— SOURCE TEXT —
━━━
TDEE Calculator
Calculate total daily energy expenditure
What is TDEE (Total Daily Energy Expenditure)?
Total Daily Energy Expenditure (TDEE) is the total number of calories your body burns in a 24-hour period, accounting for all activities — from basic bodily functions (BMR) to exercise, digestion, and non-exercise movement like walking, fidgeting, and daily tasks. TDEE is your true maintenance calorie level — eating at TDEE means your body weight stays stable.
TDEE is calculated by multiplying your BMR by an activity multiplier (the Katch-McArdle or Harris-Benedict activity factors). It has four main components: BMR (60–70%), the Thermic Effect of Food or TEF (8–10%), Exercise Activity Thermogenesis or EAT (15–30%), and Non-Exercise Activity Thermogenesis or NEAT (15–50%). NEAT — spontaneous activity that isn't formal exercise — is highly variable between individuals and is a major reason why two people with identical BMRs and exercise routines can have very different maintenance calorie levels.
Knowing your TDEE is fundamental for any nutrition goal. Eating 300–500 kcal below TDEE creates a sustainable fat loss deficit. Eating 250–500 kcal above TDEE supports muscle gain (lean bulk). Eating at TDEE maintains your current body composition.
How to Use This Calculator
Calorie Adjustments from TDEE by Goal
- • Fat loss (moderate): −300 to −500 kcal/day — 0.3–0.5kg/week loss
- • Fat loss (aggressive): −500 to −750 kcal/day — max 0.75kg/week
- • Maintenance: TDEE ± 100 kcal — stable weight
- • Lean muscle gain: +200 to +300 kcal/day — minimal fat gain
- • Bulk: +400 to +500 kcal/day — faster gain, some fat
?Frequently Asked Questions
Why is TDEE more useful than BMR alone?
BMR only tells you how many calories you burn doing nothing. TDEE tells you how many you actually burn living your life. Setting a calorie target based on BMR alone would put almost everyone in a significant deficit — you'd lose weight even without trying to. TDEE is the number that reflects your actual daily reality, making it the correct baseline for setting nutrition targets.
How do I know if my TDEE estimate is accurate?
Track your calorie intake accurately for 2–3 weeks and monitor your weight daily (take the weekly average to smooth fluctuations). If your weight stays stable at your calculated TDEE — it's accurate. If you're losing weight, your true TDEE is higher. If you're gaining, it's lower. Real-world tracking is more reliable than any formula for finding your personal maintenance calories.
Does TDEE change when you lose weight?
Yes, and significantly. As you lose weight, your BMR decreases (less body mass to maintain), your exercise burns fewer calories (lighter body), and adaptive thermogenesis reduces your NEAT. This is why weight loss progress stalls — your TDEE drops as you lose weight. Recalculating TDEE every 4–6 weeks (or every 5kg of weight change) is essential to keep your deficit accurate.
What is NEAT and why does it matter?
NEAT (Non-Exercise Activity Thermogenesis) is all movement that isn't deliberate exercise — walking to your desk, gesturing while talking, shifting in your chair, cooking, cleaning. Research by Dr James Levine at the Mayo Clinic showed NEAT can vary by up to 2,000 kcal/day between individuals of similar size. This explains why some people seem to "eat anything and not gain weight" — they unconsciously move more throughout the day.
━━━
— RECORD EXCERPTS —

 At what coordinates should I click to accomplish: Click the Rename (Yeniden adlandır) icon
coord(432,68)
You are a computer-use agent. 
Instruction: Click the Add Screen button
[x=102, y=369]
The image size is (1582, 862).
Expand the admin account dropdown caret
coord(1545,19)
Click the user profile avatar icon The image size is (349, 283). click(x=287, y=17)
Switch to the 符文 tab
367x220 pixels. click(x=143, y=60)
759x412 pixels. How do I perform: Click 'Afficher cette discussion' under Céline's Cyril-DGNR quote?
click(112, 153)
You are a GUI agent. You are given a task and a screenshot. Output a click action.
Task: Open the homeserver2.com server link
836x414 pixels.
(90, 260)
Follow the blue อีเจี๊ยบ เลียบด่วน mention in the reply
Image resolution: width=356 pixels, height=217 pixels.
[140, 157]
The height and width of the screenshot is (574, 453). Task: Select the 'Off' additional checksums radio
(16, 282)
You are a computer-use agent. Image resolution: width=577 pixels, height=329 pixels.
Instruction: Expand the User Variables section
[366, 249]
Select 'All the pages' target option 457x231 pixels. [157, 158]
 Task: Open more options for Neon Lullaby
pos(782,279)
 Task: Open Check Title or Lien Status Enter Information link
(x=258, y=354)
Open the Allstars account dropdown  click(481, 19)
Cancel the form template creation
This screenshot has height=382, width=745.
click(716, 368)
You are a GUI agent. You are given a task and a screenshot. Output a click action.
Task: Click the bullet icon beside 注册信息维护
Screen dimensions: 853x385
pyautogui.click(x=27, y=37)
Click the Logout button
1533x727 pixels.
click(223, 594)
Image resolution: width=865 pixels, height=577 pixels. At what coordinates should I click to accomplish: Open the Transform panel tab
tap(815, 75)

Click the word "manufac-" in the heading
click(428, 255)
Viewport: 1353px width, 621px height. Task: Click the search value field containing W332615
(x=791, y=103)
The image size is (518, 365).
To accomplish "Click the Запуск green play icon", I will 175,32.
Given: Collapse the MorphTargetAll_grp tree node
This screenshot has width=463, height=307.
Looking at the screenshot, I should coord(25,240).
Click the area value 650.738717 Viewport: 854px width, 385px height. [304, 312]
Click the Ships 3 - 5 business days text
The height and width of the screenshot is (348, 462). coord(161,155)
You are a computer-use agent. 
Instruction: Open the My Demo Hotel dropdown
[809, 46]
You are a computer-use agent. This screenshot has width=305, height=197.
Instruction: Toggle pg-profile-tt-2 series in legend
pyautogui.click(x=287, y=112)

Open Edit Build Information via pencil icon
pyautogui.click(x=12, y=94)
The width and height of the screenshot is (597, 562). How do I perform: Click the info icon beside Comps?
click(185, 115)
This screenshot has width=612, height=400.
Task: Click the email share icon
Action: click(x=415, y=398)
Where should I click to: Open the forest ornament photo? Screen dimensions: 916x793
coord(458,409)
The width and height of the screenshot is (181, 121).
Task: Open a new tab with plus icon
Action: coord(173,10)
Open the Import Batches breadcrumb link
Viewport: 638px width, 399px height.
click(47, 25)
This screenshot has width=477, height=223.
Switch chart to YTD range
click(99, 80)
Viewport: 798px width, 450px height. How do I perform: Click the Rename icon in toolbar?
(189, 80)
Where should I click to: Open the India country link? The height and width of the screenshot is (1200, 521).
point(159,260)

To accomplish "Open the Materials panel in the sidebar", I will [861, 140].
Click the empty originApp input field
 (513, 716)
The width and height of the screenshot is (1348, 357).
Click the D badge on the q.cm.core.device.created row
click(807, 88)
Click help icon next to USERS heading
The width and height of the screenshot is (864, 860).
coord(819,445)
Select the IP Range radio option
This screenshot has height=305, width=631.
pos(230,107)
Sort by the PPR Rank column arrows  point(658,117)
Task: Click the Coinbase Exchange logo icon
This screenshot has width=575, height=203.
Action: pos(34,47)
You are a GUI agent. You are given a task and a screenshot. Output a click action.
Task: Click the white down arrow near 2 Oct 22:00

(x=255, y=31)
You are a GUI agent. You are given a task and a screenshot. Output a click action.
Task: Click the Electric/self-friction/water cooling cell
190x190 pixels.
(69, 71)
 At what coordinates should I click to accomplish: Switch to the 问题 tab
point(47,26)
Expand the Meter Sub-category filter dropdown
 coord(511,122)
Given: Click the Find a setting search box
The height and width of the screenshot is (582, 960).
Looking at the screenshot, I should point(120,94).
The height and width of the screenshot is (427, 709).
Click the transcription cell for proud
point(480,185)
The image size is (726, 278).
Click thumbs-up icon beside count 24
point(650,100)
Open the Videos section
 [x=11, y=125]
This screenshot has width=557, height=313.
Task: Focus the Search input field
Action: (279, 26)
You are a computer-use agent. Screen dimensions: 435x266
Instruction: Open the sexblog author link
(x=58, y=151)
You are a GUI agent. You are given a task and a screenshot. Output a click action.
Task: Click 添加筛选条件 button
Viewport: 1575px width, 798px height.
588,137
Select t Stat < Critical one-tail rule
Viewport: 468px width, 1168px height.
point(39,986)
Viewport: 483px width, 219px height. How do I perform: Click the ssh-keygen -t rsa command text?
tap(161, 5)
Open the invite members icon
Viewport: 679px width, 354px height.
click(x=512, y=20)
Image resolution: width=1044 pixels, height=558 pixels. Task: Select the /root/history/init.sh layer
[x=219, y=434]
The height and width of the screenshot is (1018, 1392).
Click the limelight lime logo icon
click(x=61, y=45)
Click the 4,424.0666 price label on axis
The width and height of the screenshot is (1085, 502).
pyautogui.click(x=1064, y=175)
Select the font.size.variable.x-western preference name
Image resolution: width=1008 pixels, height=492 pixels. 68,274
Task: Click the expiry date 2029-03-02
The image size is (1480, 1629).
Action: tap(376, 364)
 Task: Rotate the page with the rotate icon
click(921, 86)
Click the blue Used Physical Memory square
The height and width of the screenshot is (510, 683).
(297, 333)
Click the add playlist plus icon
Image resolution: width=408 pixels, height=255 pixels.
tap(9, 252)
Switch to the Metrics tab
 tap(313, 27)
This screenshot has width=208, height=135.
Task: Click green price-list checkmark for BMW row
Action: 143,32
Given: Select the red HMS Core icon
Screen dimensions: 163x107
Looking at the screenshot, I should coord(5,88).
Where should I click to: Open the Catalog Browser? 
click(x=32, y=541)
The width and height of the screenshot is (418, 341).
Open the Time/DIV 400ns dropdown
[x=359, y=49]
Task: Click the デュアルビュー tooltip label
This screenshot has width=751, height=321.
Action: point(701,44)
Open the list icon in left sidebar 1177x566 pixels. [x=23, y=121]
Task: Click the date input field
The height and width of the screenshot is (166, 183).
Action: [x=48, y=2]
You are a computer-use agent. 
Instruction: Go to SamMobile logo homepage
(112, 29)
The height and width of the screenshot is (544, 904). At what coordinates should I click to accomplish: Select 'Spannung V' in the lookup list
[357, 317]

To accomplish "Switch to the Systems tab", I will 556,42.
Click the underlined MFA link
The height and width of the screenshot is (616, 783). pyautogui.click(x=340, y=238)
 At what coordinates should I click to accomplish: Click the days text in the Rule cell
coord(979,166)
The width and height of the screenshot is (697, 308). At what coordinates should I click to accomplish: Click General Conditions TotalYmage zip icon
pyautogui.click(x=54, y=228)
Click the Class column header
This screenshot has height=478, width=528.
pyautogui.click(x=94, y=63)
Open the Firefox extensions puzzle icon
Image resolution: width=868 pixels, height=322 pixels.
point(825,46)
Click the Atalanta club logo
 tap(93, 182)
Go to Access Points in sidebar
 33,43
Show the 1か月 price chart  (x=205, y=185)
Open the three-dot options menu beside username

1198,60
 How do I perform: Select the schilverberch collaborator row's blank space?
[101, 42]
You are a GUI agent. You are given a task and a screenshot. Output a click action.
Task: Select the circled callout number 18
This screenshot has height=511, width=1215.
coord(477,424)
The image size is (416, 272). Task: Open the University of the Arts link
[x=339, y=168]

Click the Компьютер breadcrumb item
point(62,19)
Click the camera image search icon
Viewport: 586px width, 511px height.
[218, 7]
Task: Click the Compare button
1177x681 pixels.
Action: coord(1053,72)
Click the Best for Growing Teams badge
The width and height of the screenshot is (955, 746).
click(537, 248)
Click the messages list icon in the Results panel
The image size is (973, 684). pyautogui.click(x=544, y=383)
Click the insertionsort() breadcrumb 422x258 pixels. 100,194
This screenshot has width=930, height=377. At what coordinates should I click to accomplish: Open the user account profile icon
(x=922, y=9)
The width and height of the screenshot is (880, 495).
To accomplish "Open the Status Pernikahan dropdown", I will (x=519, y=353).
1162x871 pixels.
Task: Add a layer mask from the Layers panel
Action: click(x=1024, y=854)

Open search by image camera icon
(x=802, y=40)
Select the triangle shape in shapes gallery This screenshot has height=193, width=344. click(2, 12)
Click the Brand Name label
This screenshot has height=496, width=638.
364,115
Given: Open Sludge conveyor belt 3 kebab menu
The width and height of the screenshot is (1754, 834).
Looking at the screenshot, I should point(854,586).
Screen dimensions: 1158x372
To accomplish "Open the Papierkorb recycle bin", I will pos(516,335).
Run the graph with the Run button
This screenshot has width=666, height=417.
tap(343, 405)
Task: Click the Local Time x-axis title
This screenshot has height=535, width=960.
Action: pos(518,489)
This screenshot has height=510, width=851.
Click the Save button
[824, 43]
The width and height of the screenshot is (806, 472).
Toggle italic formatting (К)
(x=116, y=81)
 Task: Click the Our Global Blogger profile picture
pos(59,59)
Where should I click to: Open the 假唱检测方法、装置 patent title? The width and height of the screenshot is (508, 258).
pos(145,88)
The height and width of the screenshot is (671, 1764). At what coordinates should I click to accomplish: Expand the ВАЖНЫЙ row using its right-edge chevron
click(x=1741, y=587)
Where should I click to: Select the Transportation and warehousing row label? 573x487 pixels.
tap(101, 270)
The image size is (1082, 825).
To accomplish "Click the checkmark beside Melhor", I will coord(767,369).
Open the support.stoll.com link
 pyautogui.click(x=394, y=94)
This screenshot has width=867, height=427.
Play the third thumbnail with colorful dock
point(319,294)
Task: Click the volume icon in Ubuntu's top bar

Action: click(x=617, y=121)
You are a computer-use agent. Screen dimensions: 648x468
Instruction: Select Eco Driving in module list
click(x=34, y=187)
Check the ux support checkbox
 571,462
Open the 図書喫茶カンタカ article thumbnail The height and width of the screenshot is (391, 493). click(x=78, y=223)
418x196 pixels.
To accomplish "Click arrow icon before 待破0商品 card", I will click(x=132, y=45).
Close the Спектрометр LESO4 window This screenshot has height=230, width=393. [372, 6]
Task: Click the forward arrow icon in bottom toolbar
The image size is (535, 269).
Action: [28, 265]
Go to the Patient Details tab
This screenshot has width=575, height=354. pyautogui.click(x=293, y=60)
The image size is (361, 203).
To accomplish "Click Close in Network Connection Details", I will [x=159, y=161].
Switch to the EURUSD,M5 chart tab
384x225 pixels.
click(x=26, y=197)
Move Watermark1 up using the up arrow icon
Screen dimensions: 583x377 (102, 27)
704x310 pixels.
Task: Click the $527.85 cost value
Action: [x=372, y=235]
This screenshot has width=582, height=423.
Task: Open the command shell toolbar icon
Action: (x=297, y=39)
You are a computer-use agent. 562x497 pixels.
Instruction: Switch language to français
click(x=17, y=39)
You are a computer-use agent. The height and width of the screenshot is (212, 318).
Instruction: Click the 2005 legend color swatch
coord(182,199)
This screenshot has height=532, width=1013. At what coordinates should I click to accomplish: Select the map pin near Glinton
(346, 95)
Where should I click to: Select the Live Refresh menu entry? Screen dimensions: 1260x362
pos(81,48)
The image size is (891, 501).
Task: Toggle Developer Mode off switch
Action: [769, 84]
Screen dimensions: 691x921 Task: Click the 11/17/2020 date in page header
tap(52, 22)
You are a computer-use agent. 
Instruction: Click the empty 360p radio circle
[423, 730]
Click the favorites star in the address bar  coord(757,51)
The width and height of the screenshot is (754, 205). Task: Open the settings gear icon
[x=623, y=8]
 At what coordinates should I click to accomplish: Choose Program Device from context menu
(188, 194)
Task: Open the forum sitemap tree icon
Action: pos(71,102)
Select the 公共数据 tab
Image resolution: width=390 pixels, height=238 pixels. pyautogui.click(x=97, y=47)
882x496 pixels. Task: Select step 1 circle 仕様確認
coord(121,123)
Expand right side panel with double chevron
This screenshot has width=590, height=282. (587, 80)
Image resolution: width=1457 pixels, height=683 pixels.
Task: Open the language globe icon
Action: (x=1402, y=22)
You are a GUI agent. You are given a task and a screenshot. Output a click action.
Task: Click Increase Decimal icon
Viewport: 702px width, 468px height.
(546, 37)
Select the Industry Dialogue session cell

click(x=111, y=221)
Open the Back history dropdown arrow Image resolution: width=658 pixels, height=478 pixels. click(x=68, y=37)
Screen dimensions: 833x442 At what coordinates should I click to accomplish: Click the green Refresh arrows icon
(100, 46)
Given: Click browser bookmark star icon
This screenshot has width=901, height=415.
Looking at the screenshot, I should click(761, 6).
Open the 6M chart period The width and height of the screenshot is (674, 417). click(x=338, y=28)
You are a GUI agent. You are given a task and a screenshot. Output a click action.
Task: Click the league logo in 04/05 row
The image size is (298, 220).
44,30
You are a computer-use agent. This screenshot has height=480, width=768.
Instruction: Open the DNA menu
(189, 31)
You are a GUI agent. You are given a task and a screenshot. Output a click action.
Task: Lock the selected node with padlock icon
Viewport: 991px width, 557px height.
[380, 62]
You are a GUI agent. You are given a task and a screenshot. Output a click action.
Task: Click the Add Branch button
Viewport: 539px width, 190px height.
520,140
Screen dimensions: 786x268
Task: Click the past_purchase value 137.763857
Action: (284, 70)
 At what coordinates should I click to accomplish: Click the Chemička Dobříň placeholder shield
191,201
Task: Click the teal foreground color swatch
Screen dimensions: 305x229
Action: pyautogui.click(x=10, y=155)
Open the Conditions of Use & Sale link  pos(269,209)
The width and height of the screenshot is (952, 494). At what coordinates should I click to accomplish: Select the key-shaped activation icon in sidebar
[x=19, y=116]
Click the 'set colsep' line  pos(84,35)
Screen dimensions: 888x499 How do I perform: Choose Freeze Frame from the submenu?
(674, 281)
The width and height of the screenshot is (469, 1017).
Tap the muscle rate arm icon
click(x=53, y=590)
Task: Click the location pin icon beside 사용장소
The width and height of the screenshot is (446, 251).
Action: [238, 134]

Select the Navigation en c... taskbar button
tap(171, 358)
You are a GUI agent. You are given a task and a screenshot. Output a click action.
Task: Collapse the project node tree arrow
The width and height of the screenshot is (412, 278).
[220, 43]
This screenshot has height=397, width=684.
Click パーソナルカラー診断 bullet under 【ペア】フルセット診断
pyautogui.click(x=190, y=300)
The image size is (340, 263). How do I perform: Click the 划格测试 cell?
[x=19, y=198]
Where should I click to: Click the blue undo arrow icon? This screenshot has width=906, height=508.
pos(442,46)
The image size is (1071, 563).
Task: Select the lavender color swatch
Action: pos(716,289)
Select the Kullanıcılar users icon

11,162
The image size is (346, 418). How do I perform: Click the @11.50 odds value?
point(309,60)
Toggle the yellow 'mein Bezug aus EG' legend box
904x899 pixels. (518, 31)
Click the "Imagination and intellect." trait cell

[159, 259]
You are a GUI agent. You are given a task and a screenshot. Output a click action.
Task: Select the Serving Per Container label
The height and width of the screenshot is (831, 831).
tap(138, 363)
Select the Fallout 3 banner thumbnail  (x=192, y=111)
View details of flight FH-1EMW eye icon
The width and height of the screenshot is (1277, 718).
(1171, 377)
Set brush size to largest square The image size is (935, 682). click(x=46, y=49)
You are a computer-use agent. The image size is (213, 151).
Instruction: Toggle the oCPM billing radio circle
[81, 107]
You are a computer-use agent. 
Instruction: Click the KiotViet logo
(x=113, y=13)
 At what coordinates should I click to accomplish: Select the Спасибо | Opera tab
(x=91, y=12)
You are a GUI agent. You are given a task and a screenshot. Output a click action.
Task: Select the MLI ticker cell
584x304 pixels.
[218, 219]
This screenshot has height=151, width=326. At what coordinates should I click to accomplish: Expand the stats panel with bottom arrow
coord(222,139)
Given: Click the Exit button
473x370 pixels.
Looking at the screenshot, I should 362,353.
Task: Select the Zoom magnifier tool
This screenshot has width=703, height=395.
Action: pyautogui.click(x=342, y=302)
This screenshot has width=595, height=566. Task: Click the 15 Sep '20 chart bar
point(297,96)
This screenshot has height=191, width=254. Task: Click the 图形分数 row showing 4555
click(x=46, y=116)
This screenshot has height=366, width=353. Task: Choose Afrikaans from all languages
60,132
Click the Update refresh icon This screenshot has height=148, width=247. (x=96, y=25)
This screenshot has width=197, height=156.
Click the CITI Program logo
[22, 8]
━━━
— WORK INSTRUCTION 1 —
According to the TDEE calculator page, how often should TDEE be recalculated while losing weight?
— WORK INSTRUCTION 2 —
Reproduce the stretch of the TDEE calculator page from "Track your calorie" through "you lose weight?".
Work only from the TDEE calculator page and ignore the entries.

— OUTPUT 1 —
Every 4–6 weeks, or every 5kg of weight change.

— OUTPUT 2 —
Track your calorie intake accurately for 2–3 weeks and monitor your weight daily (take the weekly average to smooth fluctuations). If your weight stays stable at your calculated TDEE — it's accurate. If you're losing weight, your true TDEE is higher. If you're gaining, it's lower. Real-world tracking is more reliable than any formula for finding your personal maintenance calories.
Does TDEE change when you lose weight?